61.2 Government failure under apartheid and in democratic South Africa to develop and recognise ATM has not stopped its practice nor limited its use. Millions of people in our country, especially those who cannot access public or private health care, use ATM. According to government the annual trade in raw medicinal plants is valued at 520 million South African Rands (one GBP = ZAR14). Prescribing medicines and consultation fees by approximately 200 000 people who claim to be traditional healers brings the total value of the industry to ZAR2.6 billion. (See Draft Policy on African Tradition Medicine for South Africa Government Notice 906 of 208, GG No. 31265 published on 25th July 2008 for public comment).

61.3 Many traditional healers using herbs have genuine historical knowledge derived from oral tradition. Many others can make claims on unsuspecting patients that would include the prevention, diagnosis and treatment of illness without any recorded scientific or clinical evidence. Government has adopted the Traditional Health Practitioners Act (Act 22 of 2007) but this law is not in force, nor, does it protect consumers or patients. In this unregulated environment, faced with inadequate health-care, and, HIV denialism many people are at the mercy of all manner of quacks including those who claim to practice ATM or “natural” medicine.

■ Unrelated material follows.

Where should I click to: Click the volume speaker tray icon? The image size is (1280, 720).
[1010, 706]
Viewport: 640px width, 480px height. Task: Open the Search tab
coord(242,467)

61.4 There is also a fear of the condescension, paternalism and colonial origins of medicine governed by science. Inferior apartheid education coupled with the fact that the majority of medical doctors are white (language barriers) and the fact quality health care has historically been the preserve of white and now middle-class people of all races creates a further barrier that exploits the fears of the majority of black African people.

62. Fourth, in all societies, science and the scientific governance of medicine is an accepted part of our cultural capital and it is not studied or even questioned by the vast majority of people. The scientific governance of medicine is accepted by all of us as a fact in the same way that scientific knowledge that governs the technologies of the pervasive mobile phones, television and the internet is accepted. While this “ignorance” does not (in most cases) hamper our education, quality of life or appreciation of science, it does however mean that most reasonable persons are ignorant in matters of pharmacology, virology, immunology and other requirements of science and medicine. In the Treatment Action Campaign, we describe this as scientific illiteracy. It is this lack of knowledge by most reasonable people, particular poor black people that Matthias Rath has cultivated to peddle his vitamins.

63. All societies have quacks, some benign and some malign. These societal issues of denial and vulnerability are legitimised and exacerbated when the country’s President and Health Minister who have denied that HIV exists, proactively undermine the science behind HIV/AIDS, its prevention and treatment. It is not the existence of quacks like Matthias Rath alone (who will always be with us) that has endangered the lives of millions of people living with HIV, it is the deadly combination of state-sponsored denialism with his quackery (and that of his cohorts) that has cost countless lives.